▶ **Given records**:
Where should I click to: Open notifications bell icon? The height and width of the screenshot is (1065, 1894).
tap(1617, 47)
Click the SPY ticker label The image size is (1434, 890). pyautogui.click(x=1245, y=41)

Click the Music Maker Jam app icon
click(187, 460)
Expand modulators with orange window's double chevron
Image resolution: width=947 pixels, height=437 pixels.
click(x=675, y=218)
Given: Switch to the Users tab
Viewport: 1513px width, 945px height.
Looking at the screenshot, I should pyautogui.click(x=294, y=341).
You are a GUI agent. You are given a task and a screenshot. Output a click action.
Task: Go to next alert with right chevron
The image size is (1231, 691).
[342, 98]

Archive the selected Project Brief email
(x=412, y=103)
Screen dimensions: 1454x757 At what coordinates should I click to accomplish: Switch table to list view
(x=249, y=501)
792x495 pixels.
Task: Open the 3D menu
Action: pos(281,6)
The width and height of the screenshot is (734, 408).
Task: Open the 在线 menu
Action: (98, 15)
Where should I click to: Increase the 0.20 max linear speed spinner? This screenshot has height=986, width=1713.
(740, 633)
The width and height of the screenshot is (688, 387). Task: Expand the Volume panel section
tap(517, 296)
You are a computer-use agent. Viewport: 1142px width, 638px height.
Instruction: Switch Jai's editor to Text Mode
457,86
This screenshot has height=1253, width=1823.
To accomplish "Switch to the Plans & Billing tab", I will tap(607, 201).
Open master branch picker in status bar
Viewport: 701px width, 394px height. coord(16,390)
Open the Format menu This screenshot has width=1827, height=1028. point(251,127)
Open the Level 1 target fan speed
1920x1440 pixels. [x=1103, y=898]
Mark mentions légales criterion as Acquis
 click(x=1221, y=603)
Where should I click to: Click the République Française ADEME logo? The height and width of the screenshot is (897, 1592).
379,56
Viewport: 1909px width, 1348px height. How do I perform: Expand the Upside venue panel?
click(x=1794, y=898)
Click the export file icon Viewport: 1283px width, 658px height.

▶ **Exercise directions**:
All of the records should be transcribed exactly, with nothing left out.

▶ **Written answer**:
Where should I click to: Open notifications bell icon? The height and width of the screenshot is (1065, 1894).
tap(1617, 47)
Click the SPY ticker label The image size is (1434, 890). pyautogui.click(x=1245, y=41)

Click the Music Maker Jam app icon
click(187, 460)
Expand modulators with orange window's double chevron
Image resolution: width=947 pixels, height=437 pixels.
click(x=675, y=218)
Given: Switch to the Users tab
Viewport: 1513px width, 945px height.
Looking at the screenshot, I should pyautogui.click(x=294, y=341).
You are a GUI agent. You are given a task and a screenshot. Output a click action.
Task: Go to next alert with right chevron
The image size is (1231, 691).
[342, 98]

Archive the selected Project Brief email
(x=412, y=103)
Screen dimensions: 1454x757 At what coordinates should I click to accomplish: Switch table to list view
(x=249, y=501)
792x495 pixels.
Task: Open the 3D menu
Action: pos(281,6)
The width and height of the screenshot is (734, 408).
Task: Open the 在线 menu
Action: (98, 15)
Where should I click to: Increase the 0.20 max linear speed spinner? This screenshot has height=986, width=1713.
(740, 633)
The width and height of the screenshot is (688, 387). Task: Expand the Volume panel section
tap(517, 296)
You are a computer-use agent. Viewport: 1142px width, 638px height.
Instruction: Switch Jai's editor to Text Mode
457,86
This screenshot has height=1253, width=1823.
To accomplish "Switch to the Plans & Billing tab", I will tap(607, 201).
Open master branch picker in status bar
Viewport: 701px width, 394px height. coord(16,390)
Open the Format menu This screenshot has width=1827, height=1028. point(251,127)
Open the Level 1 target fan speed
1920x1440 pixels. [x=1103, y=898]
Mark mentions légales criterion as Acquis
 click(x=1221, y=603)
Where should I click to: Click the République Française ADEME logo? The height and width of the screenshot is (897, 1592).
379,56
Viewport: 1909px width, 1348px height. How do I perform: Expand the Upside venue panel?
click(x=1794, y=898)
Click the export file icon Viewport: 1283px width, 658px height.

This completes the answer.